__PROBLEM DESCRIPTION__. Count up the lines of the data below that contain the string "pixels", then give only the total.
═════ PROVIDED RECORDS
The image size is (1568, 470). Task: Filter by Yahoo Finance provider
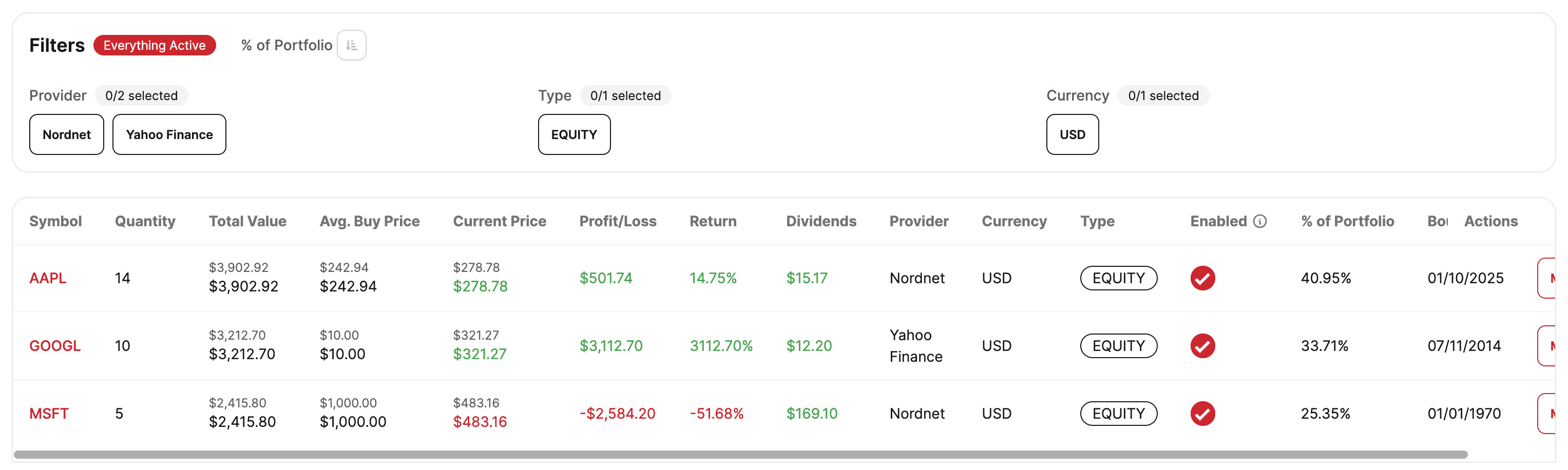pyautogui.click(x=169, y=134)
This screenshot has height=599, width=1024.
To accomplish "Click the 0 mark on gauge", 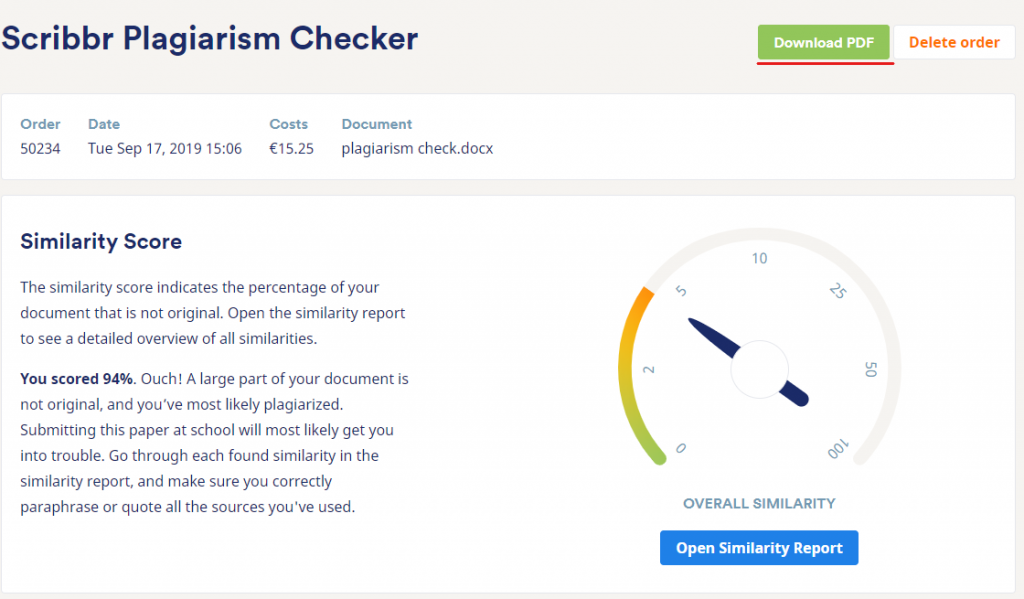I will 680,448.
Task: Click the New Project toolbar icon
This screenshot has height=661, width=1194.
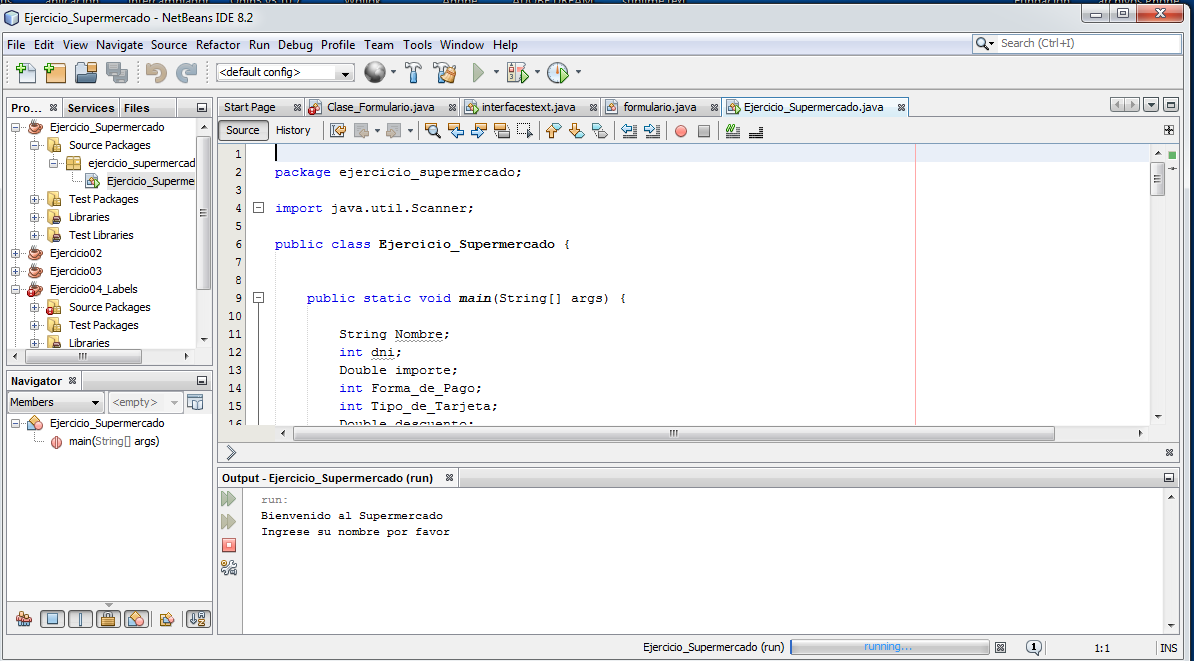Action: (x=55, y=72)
══════════
═════ PROVIDED RECORDS
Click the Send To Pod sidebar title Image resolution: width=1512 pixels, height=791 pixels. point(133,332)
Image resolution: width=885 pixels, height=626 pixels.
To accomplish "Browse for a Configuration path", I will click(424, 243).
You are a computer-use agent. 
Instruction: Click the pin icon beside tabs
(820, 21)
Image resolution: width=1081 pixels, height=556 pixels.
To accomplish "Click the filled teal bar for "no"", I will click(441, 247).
══════════
__REPLY__. 3